Page MenuHomePhabricator

ManagementSSHDown
Closed, ResolvedPublic

Description

Common information

  • alertname: ManagementSSHDown
  • instance: cp2035.mgmt:22
  • job: probes/mgmt
  • module: ssh_banner
  • prometheus: ops
  • rack: C2
  • severity: task
  • site: codfw
  • source: prometheus
  • team: dcops

Firing alerts


Event Timeline

server found with a rapidly blinking amber idrac and no connection on the mgmt port. according to the blink code the system needs a reboot.
I attempted to reboot just the idrac but it did not fix the issue.

@jcrespo can I get your help depooling this server when you are free. I've tried to reboot the idrac and it's not taking. I believe we need to reboot the whole server to fix this issue. Blinking Amber—Indicates that iDRAC Quick Sync 2 hardware is not responding correctly.

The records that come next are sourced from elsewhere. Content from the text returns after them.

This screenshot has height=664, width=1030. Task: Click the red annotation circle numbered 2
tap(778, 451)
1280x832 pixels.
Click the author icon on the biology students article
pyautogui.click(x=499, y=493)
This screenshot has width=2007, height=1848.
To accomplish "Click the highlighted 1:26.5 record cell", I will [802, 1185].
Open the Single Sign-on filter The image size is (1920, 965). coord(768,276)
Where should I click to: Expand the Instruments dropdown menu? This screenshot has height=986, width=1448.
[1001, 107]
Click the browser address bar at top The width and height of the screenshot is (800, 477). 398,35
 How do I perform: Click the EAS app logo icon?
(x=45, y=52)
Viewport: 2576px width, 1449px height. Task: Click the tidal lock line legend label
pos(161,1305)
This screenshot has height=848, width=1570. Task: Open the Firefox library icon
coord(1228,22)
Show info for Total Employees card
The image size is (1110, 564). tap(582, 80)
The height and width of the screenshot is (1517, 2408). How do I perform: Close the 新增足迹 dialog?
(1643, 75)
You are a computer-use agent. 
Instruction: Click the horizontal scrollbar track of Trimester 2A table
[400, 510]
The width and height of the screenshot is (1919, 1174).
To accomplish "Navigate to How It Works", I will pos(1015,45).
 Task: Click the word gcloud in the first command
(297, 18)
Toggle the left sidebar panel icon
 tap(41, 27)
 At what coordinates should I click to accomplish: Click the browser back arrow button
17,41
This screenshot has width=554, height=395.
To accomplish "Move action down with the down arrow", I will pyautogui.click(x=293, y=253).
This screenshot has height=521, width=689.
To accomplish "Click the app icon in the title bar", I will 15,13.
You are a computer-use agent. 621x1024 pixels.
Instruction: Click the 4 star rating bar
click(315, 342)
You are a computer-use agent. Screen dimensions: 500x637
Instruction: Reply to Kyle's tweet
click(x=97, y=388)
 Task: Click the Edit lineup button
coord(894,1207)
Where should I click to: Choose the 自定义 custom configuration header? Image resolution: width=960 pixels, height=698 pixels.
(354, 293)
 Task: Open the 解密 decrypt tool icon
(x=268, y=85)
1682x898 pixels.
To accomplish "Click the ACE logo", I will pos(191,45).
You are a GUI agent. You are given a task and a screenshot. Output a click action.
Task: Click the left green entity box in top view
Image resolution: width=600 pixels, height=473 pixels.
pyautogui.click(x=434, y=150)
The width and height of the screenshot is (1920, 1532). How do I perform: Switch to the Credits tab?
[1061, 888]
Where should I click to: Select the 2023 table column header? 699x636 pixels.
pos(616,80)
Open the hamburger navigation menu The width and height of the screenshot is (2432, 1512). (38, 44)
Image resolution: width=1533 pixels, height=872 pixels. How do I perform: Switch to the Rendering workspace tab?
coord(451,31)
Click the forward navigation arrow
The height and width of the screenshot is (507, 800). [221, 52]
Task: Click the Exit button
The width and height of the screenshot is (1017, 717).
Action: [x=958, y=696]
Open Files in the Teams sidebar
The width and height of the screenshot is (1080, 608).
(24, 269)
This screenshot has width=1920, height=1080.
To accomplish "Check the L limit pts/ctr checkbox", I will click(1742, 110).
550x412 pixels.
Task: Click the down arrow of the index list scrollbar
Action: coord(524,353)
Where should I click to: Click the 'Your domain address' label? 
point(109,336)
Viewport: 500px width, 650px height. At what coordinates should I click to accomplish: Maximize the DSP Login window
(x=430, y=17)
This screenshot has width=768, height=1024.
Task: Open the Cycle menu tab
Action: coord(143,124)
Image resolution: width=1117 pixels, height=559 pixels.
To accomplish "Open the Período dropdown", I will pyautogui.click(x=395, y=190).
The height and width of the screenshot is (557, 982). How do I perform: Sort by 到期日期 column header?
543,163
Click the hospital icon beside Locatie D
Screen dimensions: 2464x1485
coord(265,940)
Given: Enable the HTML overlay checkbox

I tried a new cable and but it persists. thanks!

Hi, let me know how I can help, but if I understand it rightly, cp2035 is a Traffic host, so better contacting either @Vgutierrez on Europe time or @BBlack in US time (it has nothing to do with my team, data persistence). I can depool it in an emergency following the written procedure, but under normal circumstances, they better handle it. 0:-)

@jcrespo thank you for the insight!

@BBlack could you assist me with this? when would be a good time for this? I know we're about to go into a holiday weekend. but the server itself is not impacted, just the idrac.

Mentioned in SAL (#wikimedia-operations) [2023-05-31T15:45:48Z] <vgutierrez> cp2035 depooled as puppet is unable to run due to ipmi issues - T337247

@jcrespo thank you for the insight!

@BBlack could you assist me with this? when would be a good time for this? I know we're about to go into a holiday weekend. but the server itself is not impacted, just the idrac.

cp2035 is currently depooled, please feel free to work on it as soon as you are able to @Jhancock.wm. Thanks!

server remained reachable by ssh for 2 days. resolving.